◆ **Assignment**:
All lines after the one containing "You are a computer-use agent. Screen dimensions: 802x667", together with that line itself, should be written out exactly, down to the last line of the entries below.

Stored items
-=-=-=-=-
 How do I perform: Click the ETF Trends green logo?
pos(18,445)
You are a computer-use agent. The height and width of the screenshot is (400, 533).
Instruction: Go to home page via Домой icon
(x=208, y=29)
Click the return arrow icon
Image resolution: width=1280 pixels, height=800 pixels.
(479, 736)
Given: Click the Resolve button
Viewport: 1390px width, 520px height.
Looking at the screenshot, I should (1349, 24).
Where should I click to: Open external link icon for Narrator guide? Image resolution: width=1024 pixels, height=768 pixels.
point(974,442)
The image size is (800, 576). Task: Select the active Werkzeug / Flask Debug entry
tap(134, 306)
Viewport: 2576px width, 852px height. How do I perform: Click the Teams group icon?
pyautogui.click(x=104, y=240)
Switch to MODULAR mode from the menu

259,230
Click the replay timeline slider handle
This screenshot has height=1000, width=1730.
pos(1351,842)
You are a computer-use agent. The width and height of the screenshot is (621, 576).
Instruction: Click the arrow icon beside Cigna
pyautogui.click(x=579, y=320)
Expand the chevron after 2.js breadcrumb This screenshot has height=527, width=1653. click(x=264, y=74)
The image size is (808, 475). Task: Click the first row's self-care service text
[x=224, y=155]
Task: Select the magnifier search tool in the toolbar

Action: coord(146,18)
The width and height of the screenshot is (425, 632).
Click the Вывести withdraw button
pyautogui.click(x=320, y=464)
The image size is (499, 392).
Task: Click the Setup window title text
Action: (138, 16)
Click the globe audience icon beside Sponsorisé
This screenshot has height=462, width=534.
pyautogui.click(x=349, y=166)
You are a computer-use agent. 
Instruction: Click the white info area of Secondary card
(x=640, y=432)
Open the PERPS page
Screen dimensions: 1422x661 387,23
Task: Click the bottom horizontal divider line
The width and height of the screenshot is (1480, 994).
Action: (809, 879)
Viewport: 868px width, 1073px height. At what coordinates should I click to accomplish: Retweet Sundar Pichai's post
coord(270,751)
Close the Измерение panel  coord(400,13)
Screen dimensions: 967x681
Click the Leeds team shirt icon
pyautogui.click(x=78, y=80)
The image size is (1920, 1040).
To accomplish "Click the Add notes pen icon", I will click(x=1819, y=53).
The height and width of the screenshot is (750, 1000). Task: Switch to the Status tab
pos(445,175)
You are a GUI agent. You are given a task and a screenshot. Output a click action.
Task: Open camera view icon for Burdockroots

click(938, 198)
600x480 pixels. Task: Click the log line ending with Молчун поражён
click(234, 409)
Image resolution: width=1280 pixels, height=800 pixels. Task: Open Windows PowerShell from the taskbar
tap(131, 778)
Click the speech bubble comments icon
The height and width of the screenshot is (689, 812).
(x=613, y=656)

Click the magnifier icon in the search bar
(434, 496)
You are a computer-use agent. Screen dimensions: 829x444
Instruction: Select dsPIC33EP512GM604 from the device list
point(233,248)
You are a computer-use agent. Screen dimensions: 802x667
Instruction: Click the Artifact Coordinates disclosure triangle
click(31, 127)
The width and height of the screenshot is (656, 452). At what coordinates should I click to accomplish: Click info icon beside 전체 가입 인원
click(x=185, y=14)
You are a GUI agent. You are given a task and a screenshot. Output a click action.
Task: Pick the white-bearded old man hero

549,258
-=-=-=-=-
◆ **Final answer**:
You are a computer-use agent. Screen dimensions: 802x667
Instruction: Click the Artifact Coordinates disclosure triangle
click(31, 127)
The width and height of the screenshot is (656, 452). At what coordinates should I click to accomplish: Click info icon beside 전체 가입 인원
click(x=185, y=14)
You are a GUI agent. You are given a task and a screenshot. Output a click action.
Task: Pick the white-bearded old man hero

549,258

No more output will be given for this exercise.